Kevin Mawae, the president of the NFL Players Association, told The Associated Press on Sunday that the union is aware of developing tests, one of which is a blood test that could detect HGH for up to 14 days. But he said the union believes the test that is currently available, which has only about a 48-hour window of detection, “is not completely reliable.”
“The testing of HGH is a CBA (collective bargaining agreement) issue that has been discussed on a number of different occasions,” Mawae said in an e-mail to AP. “The PA and the players of the NFL will always be in favor of fair and competitive play without the use of performance-enhancing drugs.”

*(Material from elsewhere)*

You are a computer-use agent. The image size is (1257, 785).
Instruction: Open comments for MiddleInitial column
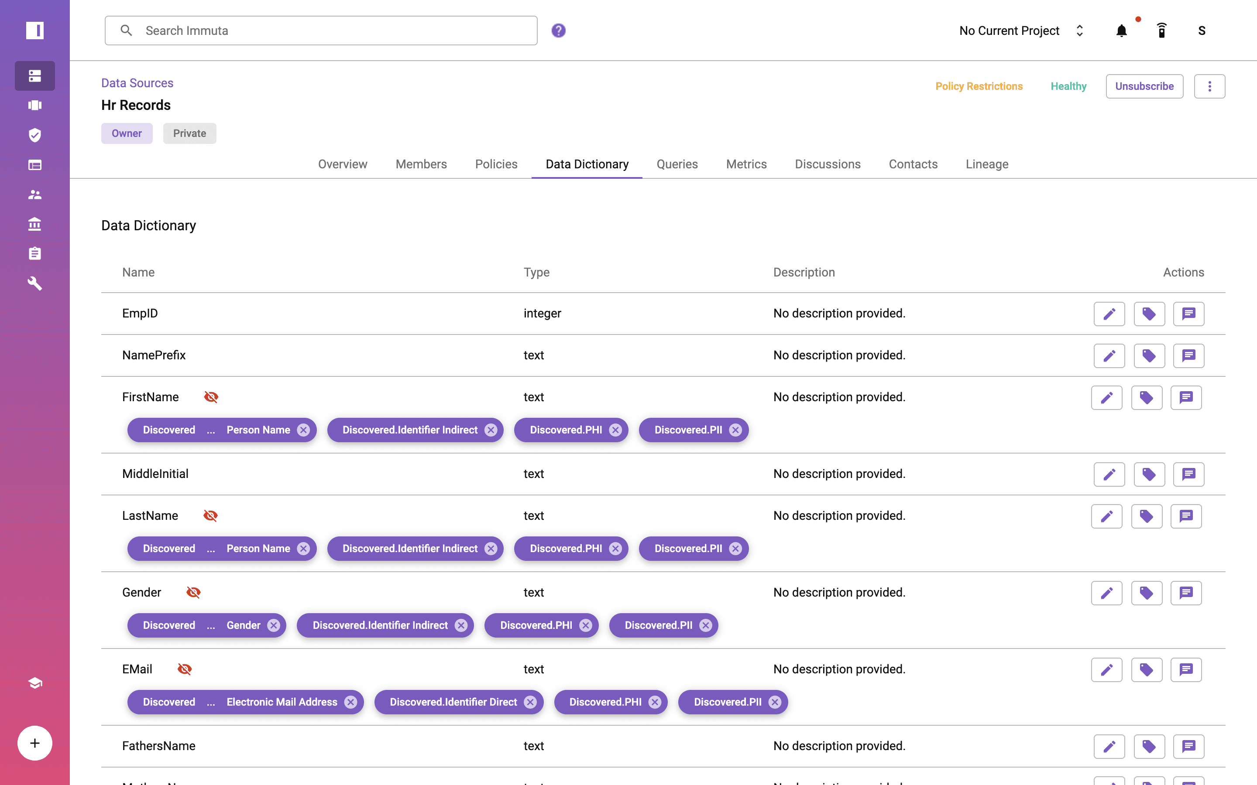click(x=1188, y=474)
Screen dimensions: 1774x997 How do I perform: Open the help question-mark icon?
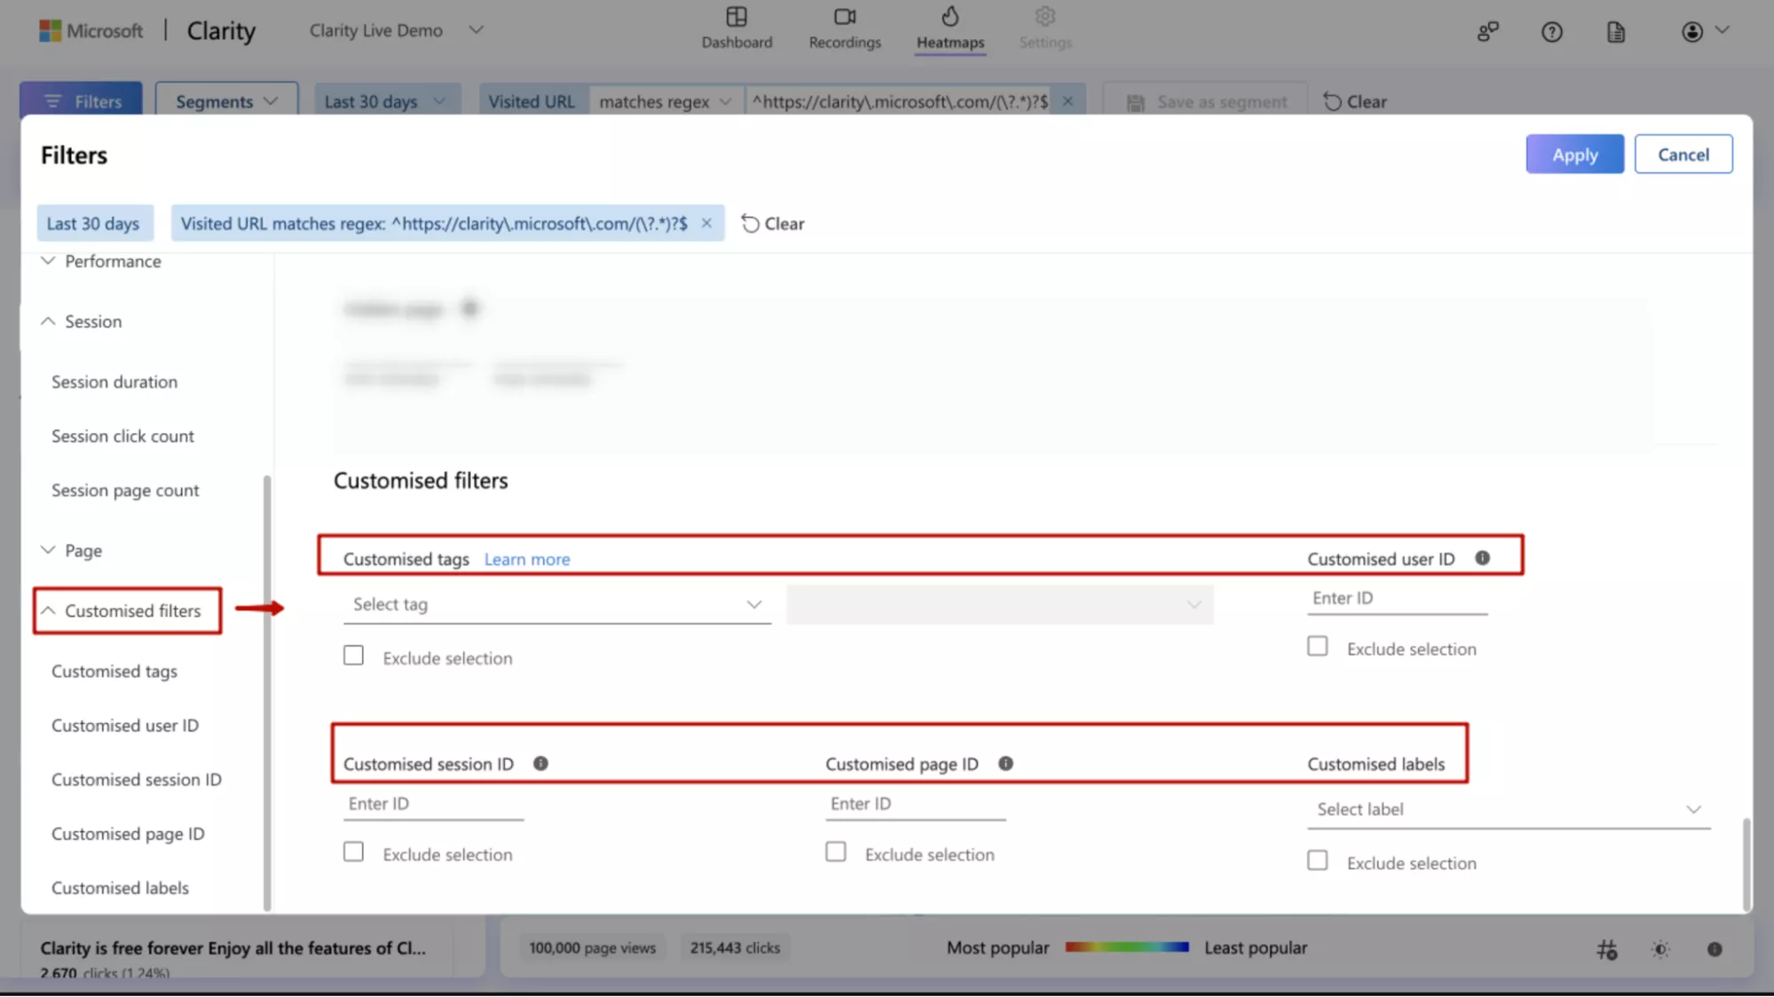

The current collective bargaining agreement expires in March, which could lead to a work stoppage during the 2011 season. While the key issues are expected to revolve around finances, the future of the salary cap and free agency, there are signs that the future of drug testing will be an issue.
Over the past several months, the league has become a more vocal supporter of blood-based testing, saying the current blood test — widely available since 2008, but not used by the NFL — is reliable, while the test that’s being developed could add another way to catch HGH users.
“I don’t necessarily subscribe to the view that the short detection window by itself renders the (current) test inadequate,” Adolpho Birch, who oversees the NFL’s drug policy, told the AP in an interview last week. “It does provide a deterrent effect. A longer window is helpful and will do a lot to provide better detection. I don’t know if it’s a game-changer, per se, but it is important.”